I had some problems with the 3" body lift that was installed by the previous owner of my Sporty. So I decided to scrap those lift blocks and fabricate my own. It turned out to be fairly easy to do. I thought the "how to" might help out others interested in doing a body lift.
Note - I only needed 6 blocks because I'm modding the front end so I can install a winch bumper (click here for bumper thread
). The same info is posted there. But I doubt people will look at a bumper-thread while researching body lifts...
Here are the 6 blocks. They are black acetal plastic (generic form of Delrin). You could also use HDPE or UHMW. They are all machinable using the methods shown. I have included one of the lift blocks that came with my Sporty, for reference.
After marking the center of each block (both ends), I used a 2.5" hole saw to cut a groove in the top-side of each block. The groove was cut to about 1/4" deep.
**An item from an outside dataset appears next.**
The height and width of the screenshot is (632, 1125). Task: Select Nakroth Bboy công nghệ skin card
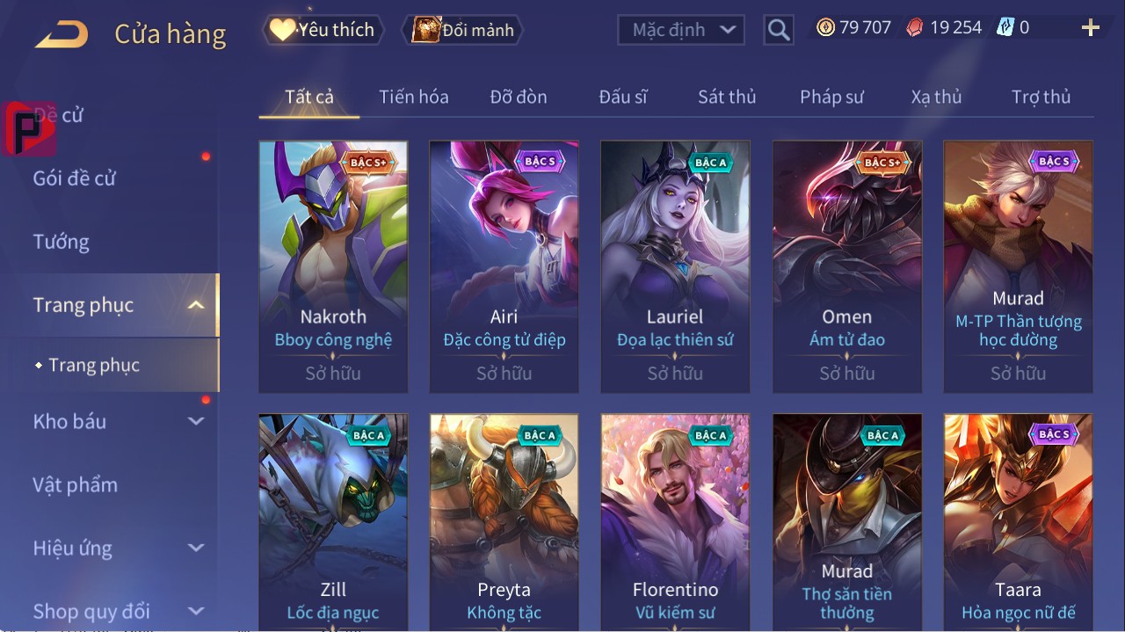point(333,266)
I used the groove to define the edge of the recess to be cut in the top of the block - to receive the base of the body bushing.
I used the hole from the center-bit of the hole saw as a starter/reference-hole for drilling the bolt hole (using a 7/8" spade bit). I would have liked to have drilled the hole a bit smaller. But 3/4" was the next-smaller bit in my box, which was a just a little too tight for the extension bolts that were used with the original lift. And I had to reuse them...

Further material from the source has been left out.